Aileen Tan (born 18 October 1966) is a Singaporean actress.

Life and career
She was educated at the now defunct Willow Secondary School.

Tan was often cast in leading roles in the first 15 years of her acting career, but has since played supporting roles in recent years.

She has been nominated multiple times in the Best Actress category at the annual Star Awards. She was nominated for the "Best Actress" award in 1995, 1996, 1997, 2001, 2002, and 2003; she won the award once in 2001 for her role in Three Women and a Half, playing a manager in an advertising company who would make use of her looks and charms to climb up the corporate ladder.

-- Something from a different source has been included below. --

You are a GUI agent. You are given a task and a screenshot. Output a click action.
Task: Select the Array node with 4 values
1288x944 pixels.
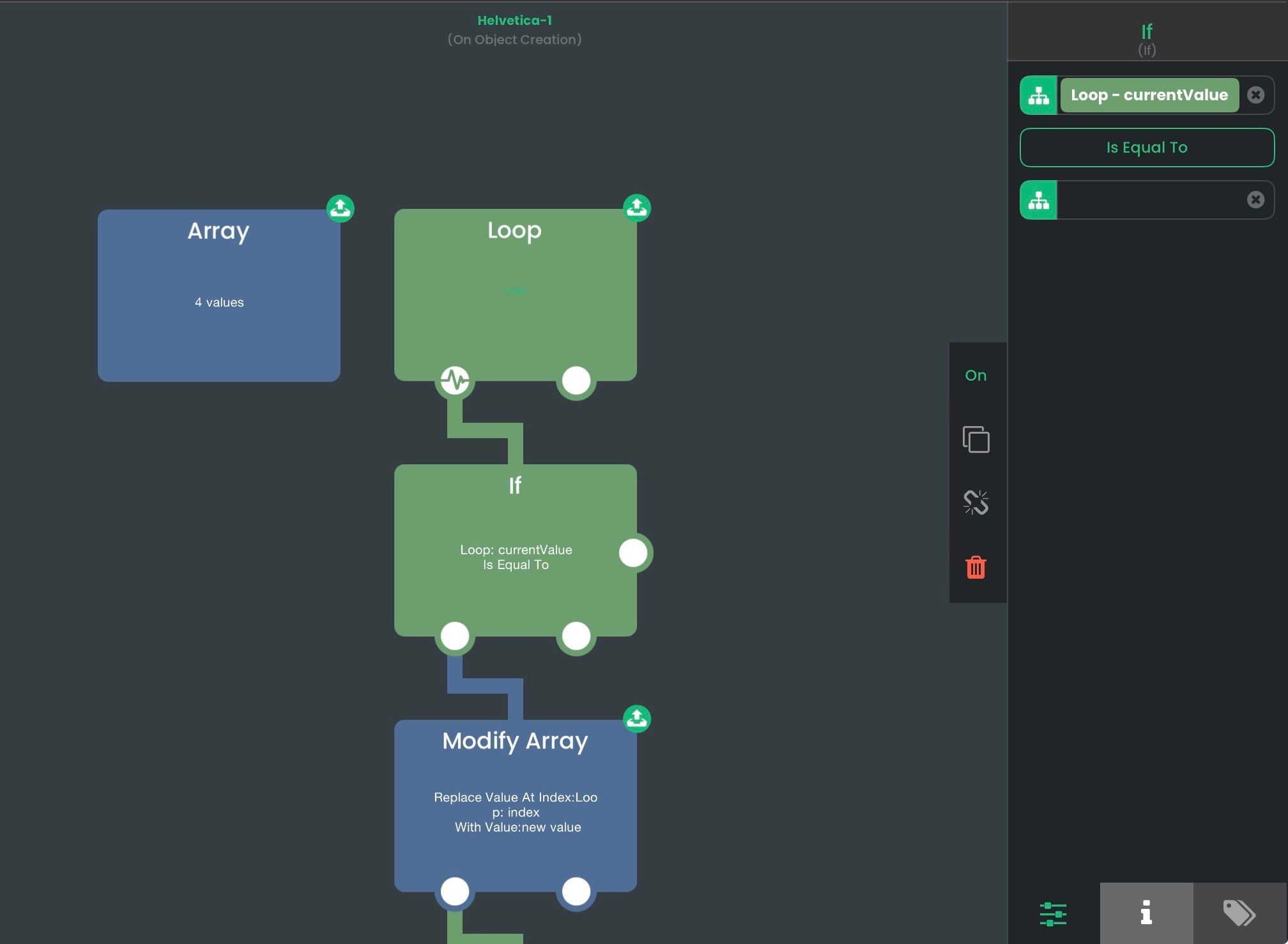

Tan took a break from television in 2005. In 2006, she appeared in two Singapore dramas, Women of Times and Measure of Man, the latter drama clinching the runner-up position in 2006's television viewership ratings. Tan also ventured into English dramas. In 2000, she played Mae in MediaCorp Channel 5's longest-running drama series, Growing Up. Later in 2009, she played Suzanne Kong, the wife of a tycoon in the 40-episode drama Red Thread. In 2013, Tan won the "Best Actress in a Supporting Role" award at the 18th Asian Television Awards (ATA) for her role in The Day It Rained on Our Parade which consisted only four episodes. On 29 May 2015, it was announced that Tan will play the lead role in Jack Neo's film, Long Long Time Ago alongside Mark Lee and Wang Lei. At Star Awards 2017, Tan received the Best Supporting Actress for the drama Hero (2016 TV series). She announced in a speech that this would be the last time she would go on stage to receive this award. In Star Awards 2018, she landed her 4th nomination for Best Supporting Actress for the drama, Have a Little Faith.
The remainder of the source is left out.